In Barnett's view, there is a potential for problem in the fact that voters can register and cast an absentee ballot without ever being seen in the auditor's office.
But Kea Warne, elections supervisor for the secretary of state, said the state's election laws already provide adequate protection against voter fraud.
"Just by seeing what's happening now shows the system is working because county auditors are catching the problems," she said.
Burns said some have suggested the state outlaw the practice of hiring people to collect new registrations.
But Roust questions the wisdom of that move.
"When we have groups who are vastly underrepresented - and we know a lot of people on the reservations aren't registered - it's a big job to get those people involved, and I don't know if you can do that with volunteers," she said.
Burns agrees. "I don't really think the law needs to change. Volunteers can be overzealous as much as workers."
Burns said the potential fraud cases being investigated suggest the people involved were trying to defraud their employers in order to make more money rather than deliberately attempting to defraud the election process.
He wishes people would look at the registration drives from another side.
"All of South Dakota should celebrate the fact that 17,000 (people) previously not registered are going to participate in the election," he said. "That's democracy."
Nearly 17,000 people have registered to vote in South Dakota since the June primary.
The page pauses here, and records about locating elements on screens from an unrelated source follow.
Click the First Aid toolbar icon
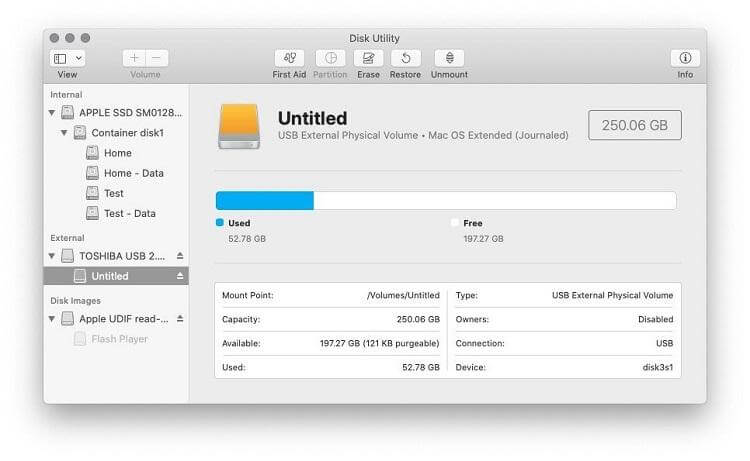The width and height of the screenshot is (750, 461). coord(289,59)
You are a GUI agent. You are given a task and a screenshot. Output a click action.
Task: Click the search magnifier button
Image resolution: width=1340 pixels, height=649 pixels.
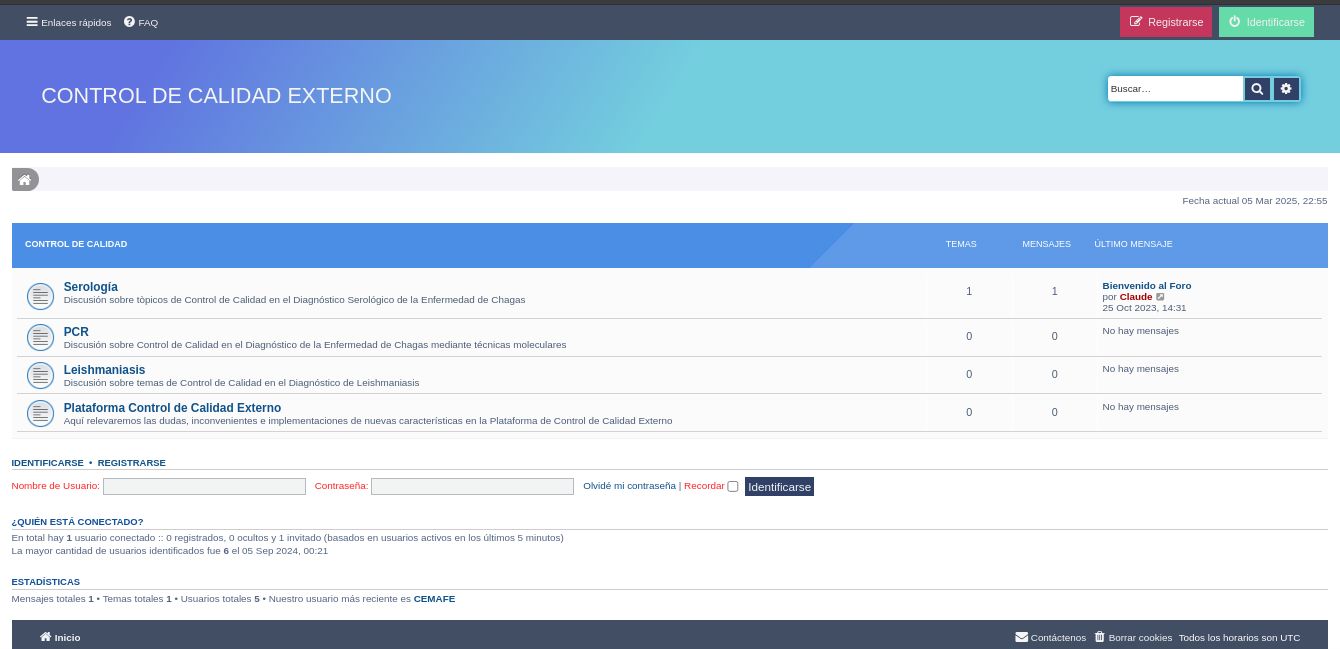tap(1257, 89)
There are 523,063 potential voters.
County auditors have turned over to law enforcement nearly 400 voting registration cards or absentee ballot applications because of discrepancies ranging from misspelled names to ballot requests from deceased residents.
A Rapid City man has been charged with forgery for allegedly submitting fraudulent registration cards.
The Minnehaha County Auditor's Office has processed more than 4,800 absentee ballot requests. One was questionable and was sent to the state's attorney's office.
The Associated Press contributed to this report.
I know this little town well. It is where a number of native american's were moved when a dam was built on a local river some years ago. Sounds like prime ground for voter fraud. But the good people in the auditor's office seem to be pretty astute.